• _Supplied material_:
^^^^^^^^^^^^^^^^
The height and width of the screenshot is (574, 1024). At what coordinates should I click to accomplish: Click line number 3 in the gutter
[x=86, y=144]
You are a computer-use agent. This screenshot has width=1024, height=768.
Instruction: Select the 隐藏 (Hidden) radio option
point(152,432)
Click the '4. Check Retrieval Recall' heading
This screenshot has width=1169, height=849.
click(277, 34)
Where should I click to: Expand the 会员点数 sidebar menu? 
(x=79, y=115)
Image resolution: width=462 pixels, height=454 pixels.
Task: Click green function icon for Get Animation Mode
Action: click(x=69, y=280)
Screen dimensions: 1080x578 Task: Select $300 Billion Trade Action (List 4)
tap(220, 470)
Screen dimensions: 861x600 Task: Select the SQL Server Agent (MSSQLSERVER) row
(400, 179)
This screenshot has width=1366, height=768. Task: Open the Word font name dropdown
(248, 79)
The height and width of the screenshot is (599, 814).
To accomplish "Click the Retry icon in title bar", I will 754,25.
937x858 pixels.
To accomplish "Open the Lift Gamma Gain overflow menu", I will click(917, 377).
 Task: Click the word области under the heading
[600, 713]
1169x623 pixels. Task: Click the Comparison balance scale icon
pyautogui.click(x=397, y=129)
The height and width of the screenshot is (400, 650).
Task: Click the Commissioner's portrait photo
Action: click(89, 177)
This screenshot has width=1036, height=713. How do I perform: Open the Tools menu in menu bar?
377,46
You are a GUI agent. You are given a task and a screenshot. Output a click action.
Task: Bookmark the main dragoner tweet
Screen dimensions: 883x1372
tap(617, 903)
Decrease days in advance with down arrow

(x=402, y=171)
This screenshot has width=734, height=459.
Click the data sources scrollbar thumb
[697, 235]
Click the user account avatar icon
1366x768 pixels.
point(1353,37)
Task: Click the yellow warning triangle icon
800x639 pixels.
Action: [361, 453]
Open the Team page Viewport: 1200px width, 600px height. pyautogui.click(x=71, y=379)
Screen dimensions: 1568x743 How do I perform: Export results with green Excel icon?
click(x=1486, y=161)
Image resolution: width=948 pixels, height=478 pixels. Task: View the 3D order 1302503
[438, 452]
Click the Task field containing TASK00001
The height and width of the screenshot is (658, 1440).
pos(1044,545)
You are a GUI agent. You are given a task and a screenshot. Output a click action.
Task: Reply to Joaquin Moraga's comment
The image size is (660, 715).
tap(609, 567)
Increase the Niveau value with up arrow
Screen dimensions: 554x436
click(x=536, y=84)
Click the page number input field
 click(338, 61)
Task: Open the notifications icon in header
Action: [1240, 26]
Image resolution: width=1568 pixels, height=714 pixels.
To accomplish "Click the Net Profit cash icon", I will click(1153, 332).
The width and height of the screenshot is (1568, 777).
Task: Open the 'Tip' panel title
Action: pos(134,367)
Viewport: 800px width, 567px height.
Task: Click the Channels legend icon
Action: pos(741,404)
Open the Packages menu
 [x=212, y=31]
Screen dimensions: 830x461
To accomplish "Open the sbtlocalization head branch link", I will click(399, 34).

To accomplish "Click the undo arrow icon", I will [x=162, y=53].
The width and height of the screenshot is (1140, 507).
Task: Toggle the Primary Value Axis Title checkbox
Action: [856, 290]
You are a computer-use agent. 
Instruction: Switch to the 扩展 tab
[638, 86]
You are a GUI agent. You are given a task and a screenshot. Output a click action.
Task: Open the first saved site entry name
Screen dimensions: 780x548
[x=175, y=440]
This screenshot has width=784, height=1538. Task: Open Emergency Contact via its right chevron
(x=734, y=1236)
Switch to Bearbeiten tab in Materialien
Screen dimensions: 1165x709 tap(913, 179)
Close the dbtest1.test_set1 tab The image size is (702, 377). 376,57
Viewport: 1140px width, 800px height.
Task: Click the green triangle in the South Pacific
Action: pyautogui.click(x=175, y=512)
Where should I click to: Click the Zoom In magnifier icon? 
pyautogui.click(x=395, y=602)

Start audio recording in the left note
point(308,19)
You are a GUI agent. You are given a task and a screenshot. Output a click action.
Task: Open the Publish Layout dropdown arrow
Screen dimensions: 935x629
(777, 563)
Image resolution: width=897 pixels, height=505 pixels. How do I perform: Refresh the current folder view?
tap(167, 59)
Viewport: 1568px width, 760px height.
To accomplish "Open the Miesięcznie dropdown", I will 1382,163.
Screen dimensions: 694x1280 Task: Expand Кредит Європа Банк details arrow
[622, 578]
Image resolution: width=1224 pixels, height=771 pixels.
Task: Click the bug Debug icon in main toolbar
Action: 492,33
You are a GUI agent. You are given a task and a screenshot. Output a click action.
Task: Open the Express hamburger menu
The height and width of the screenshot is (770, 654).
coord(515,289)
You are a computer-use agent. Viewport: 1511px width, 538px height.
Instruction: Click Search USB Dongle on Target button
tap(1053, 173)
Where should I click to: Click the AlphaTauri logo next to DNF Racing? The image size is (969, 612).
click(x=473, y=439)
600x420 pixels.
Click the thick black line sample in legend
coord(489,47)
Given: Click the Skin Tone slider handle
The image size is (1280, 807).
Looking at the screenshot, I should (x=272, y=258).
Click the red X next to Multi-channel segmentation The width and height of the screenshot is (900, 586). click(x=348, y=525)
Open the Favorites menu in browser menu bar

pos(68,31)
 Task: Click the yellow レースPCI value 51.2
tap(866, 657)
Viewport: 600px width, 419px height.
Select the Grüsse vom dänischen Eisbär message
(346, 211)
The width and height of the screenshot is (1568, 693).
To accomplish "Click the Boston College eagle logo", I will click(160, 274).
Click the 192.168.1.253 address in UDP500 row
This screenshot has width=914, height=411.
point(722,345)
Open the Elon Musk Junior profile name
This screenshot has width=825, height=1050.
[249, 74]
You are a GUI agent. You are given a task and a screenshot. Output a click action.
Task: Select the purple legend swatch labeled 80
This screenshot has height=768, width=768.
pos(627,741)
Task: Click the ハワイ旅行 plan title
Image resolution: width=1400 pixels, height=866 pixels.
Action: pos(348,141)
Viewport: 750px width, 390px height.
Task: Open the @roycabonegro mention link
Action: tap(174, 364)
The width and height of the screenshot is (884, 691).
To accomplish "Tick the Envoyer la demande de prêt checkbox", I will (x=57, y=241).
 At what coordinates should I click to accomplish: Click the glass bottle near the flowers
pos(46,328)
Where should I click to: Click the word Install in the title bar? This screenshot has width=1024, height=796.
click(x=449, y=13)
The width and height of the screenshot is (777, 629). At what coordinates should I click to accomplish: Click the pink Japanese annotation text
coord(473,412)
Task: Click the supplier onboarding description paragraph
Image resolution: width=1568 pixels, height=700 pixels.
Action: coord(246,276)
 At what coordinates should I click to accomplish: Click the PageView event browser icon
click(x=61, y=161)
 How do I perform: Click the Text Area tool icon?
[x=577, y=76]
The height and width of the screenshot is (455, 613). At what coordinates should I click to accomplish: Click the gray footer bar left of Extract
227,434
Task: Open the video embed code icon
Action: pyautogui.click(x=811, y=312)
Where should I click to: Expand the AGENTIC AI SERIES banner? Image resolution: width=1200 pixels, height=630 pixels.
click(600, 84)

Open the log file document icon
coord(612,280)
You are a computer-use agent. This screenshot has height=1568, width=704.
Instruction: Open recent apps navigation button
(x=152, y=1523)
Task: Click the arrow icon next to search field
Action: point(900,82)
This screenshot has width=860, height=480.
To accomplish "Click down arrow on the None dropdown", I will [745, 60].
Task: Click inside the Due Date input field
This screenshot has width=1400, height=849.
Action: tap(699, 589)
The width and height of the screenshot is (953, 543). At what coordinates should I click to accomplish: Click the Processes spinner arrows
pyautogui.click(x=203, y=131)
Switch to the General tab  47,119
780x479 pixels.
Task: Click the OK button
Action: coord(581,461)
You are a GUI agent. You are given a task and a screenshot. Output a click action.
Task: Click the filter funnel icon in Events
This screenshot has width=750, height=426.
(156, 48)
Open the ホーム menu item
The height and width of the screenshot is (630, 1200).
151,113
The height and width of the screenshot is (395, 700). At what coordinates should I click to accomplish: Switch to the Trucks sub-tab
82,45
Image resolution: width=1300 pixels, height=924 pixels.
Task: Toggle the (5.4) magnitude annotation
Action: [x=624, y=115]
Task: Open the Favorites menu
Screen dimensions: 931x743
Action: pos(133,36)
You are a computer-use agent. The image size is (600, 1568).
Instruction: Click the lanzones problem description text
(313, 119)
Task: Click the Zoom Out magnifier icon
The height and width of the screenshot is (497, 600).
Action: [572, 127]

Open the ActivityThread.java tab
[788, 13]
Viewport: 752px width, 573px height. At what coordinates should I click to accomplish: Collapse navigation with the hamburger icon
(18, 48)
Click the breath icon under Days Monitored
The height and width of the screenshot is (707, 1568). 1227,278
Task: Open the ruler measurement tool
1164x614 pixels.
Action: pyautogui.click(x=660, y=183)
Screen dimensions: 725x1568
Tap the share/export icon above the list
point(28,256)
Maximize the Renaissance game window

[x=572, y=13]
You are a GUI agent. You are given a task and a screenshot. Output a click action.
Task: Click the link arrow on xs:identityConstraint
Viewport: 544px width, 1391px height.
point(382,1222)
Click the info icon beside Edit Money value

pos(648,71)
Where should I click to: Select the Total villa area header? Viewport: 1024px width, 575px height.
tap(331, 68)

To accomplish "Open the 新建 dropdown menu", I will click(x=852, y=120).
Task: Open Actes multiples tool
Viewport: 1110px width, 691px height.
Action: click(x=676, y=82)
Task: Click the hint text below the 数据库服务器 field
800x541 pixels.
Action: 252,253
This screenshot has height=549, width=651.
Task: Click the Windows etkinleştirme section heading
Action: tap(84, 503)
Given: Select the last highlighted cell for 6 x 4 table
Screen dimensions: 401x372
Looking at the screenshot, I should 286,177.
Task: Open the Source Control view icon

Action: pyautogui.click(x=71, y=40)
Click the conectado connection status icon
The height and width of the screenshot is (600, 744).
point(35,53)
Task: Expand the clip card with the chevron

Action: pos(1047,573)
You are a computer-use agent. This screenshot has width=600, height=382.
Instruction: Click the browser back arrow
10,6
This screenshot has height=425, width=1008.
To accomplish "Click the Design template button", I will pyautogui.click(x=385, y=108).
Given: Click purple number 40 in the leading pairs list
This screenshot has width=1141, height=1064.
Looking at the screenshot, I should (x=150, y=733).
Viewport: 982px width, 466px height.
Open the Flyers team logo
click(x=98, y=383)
^^^^^^^^^^^^^^^^
• _Exercise_:
Return, with no change at all, every line in the entries above from the line containing "Screen dimensions: 401x372" through the line containing "This screenshot has height=425, width=1008.".

• _Response area_:
Screen dimensions: 401x372
Looking at the screenshot, I should 286,177.
Task: Open the Source Control view icon

Action: pyautogui.click(x=71, y=40)
Click the conectado connection status icon
The height and width of the screenshot is (600, 744).
point(35,53)
Task: Expand the clip card with the chevron

Action: pos(1047,573)
You are a computer-use agent. This screenshot has width=600, height=382.
Instruction: Click the browser back arrow
10,6
This screenshot has height=425, width=1008.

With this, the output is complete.